● GIVEN TASK
Put the records into a numbered list, starting at the line that contains "Virginia tax laws (370, 270)" and ending at the line that contains "[4] (222, 2436)", both included, and leave out any blank lines.

------------------------------------------------------------

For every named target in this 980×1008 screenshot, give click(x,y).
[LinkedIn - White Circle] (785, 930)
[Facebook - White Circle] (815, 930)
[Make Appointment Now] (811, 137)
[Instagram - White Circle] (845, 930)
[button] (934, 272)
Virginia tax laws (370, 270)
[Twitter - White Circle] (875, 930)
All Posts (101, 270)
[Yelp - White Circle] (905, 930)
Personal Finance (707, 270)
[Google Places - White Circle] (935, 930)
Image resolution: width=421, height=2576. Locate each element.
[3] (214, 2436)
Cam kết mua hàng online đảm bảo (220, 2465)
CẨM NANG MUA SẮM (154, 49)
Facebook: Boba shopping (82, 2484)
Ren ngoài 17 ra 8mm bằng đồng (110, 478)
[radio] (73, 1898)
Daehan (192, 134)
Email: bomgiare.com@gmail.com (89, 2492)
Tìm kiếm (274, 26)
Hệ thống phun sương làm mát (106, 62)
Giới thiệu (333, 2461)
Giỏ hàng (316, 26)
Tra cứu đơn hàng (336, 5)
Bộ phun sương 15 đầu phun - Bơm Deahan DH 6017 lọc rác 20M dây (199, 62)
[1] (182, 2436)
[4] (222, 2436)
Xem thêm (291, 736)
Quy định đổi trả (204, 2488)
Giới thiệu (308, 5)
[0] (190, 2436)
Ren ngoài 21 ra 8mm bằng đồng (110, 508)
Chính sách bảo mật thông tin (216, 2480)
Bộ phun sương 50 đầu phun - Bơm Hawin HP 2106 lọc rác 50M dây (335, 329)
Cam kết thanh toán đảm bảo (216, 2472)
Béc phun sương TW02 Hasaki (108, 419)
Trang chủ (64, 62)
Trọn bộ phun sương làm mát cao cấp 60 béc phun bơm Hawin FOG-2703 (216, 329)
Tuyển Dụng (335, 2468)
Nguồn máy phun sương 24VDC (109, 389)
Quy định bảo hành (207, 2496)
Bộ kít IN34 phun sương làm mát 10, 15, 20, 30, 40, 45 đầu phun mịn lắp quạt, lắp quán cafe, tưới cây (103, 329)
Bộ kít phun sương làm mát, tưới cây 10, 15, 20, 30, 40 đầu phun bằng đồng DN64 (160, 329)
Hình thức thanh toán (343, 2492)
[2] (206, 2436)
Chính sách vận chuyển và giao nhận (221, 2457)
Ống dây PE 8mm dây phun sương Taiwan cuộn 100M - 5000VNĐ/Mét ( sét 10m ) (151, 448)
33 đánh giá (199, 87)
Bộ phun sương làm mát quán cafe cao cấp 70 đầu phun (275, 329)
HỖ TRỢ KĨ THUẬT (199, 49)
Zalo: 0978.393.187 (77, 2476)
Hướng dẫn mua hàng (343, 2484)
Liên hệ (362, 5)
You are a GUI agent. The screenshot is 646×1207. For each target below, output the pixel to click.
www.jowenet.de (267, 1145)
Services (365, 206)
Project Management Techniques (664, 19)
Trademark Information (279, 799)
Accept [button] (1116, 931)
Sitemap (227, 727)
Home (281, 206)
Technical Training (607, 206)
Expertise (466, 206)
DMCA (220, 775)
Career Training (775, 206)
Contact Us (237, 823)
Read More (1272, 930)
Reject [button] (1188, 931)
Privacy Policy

------------------------------------------------------------

● TASK SOLUTION
1. Virginia tax laws (370, 270)
2. [Twitter - White Circle] (875, 930)
3. All Posts (101, 270)
4. [Yelp - White Circle] (905, 930)
5. Personal Finance (707, 270)
6. [Google Places - White Circle] (935, 930)
7. Image resolution: width=421, height=2576. Locate each element.
8. [3] (214, 2436)
9. Cam kết mua hàng online đảm bảo (220, 2465)
10. CẨM NANG MUA SẮM (154, 49)
11. Facebook: Boba shopping (82, 2484)
12. Ren ngoài 17 ra 8mm bằng đồng (110, 478)
13. [radio] (73, 1898)
14. Daehan (192, 134)
15. Email: bomgiare.com@gmail.com (89, 2492)
16. Tìm kiếm (274, 26)
17. Hệ thống phun sương làm mát (106, 62)
18. Giới thiệu (333, 2461)
19. Giỏ hàng (316, 26)
20. Tra cứu đơn hàng (336, 5)
21. Bộ phun sương 15 đầu phun - Bơm Deahan DH 6017 lọc rác 20M dây (199, 62)
22. [1] (182, 2436)
23. [4] (222, 2436)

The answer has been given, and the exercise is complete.